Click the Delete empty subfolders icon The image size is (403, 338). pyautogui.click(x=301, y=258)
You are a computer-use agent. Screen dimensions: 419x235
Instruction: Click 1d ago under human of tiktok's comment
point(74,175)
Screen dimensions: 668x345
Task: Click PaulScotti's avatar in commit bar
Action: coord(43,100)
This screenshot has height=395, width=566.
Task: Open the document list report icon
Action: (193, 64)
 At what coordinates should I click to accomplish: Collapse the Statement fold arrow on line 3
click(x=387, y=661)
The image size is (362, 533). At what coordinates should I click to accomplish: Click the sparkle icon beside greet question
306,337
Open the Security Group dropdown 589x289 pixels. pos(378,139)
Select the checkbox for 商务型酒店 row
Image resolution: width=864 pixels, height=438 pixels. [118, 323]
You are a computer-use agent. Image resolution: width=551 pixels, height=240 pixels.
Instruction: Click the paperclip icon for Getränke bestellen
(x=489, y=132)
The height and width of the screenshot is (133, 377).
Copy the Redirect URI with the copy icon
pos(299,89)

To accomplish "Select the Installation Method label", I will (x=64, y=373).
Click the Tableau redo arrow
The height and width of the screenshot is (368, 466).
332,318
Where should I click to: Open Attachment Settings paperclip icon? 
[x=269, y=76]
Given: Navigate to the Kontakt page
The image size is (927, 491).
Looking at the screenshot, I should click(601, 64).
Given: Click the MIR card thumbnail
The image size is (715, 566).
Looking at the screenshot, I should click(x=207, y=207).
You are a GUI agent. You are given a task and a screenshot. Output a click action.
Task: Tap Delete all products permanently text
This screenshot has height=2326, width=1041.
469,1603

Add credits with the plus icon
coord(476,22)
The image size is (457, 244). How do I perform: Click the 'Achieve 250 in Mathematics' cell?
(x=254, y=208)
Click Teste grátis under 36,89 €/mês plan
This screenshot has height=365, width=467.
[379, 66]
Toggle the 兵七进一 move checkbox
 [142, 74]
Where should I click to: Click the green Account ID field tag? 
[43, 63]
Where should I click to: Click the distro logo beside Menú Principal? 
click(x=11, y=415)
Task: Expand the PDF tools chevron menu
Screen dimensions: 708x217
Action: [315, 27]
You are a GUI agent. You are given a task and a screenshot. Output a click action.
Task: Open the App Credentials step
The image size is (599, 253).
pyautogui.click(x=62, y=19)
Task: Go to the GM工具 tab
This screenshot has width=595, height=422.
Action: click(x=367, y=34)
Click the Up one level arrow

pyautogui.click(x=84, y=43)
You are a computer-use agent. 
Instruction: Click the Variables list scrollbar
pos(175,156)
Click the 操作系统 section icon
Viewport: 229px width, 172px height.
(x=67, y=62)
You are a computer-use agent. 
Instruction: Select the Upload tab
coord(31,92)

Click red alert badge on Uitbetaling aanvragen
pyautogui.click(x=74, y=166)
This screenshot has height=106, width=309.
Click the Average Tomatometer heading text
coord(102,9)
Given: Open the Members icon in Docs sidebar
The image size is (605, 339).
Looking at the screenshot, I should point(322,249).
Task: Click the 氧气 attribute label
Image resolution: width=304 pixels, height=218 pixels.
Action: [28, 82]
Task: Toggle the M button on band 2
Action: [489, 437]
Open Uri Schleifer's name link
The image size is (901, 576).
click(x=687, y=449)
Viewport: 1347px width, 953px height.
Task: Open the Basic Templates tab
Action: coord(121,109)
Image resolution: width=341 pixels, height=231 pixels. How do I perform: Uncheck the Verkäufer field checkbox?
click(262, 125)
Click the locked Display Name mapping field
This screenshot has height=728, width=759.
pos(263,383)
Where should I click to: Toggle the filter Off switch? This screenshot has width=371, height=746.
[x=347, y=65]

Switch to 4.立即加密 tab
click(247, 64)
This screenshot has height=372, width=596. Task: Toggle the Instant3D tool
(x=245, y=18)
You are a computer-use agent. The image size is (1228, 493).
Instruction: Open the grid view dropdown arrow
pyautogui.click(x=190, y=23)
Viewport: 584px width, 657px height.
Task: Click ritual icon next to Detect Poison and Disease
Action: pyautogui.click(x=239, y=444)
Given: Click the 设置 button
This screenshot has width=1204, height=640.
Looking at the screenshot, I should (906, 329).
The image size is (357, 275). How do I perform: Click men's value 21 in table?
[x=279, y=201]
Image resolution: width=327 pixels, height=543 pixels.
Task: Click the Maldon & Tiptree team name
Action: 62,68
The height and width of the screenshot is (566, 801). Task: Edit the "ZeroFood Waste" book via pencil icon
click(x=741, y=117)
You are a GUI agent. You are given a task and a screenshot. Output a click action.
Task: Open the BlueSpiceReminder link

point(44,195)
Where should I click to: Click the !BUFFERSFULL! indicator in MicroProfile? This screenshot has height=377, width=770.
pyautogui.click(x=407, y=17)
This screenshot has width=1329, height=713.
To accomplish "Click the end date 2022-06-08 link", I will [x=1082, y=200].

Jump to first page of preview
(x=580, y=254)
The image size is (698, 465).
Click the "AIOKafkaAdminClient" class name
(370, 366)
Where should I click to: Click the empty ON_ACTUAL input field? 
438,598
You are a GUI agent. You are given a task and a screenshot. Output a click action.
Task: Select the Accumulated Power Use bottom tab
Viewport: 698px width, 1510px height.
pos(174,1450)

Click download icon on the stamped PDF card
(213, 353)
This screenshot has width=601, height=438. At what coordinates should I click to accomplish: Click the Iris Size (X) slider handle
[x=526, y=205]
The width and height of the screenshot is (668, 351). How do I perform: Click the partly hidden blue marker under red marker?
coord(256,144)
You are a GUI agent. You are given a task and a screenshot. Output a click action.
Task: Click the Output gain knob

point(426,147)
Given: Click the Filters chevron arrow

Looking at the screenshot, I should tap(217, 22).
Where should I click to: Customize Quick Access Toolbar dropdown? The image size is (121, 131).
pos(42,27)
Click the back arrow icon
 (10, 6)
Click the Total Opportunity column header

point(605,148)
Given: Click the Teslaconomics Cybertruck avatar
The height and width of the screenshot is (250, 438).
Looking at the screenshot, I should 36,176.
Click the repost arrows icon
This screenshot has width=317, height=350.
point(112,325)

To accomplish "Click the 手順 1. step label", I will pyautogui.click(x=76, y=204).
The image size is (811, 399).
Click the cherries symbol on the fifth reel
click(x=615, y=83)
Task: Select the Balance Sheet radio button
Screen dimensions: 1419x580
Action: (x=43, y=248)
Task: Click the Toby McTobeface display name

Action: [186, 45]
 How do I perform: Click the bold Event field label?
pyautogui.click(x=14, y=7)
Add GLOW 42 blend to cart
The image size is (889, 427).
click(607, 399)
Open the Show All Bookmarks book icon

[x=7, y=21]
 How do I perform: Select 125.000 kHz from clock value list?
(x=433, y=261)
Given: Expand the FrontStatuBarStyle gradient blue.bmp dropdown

------

**PROBLEM STATEMENT**
Search the material for the string "Expand" and show every line that has it.

**EXERCISE SOLUTION**
Task: Expand the PDF tools chevron menu
Given: Expand the FrontStatuBarStyle gradient blue.bmp dropdown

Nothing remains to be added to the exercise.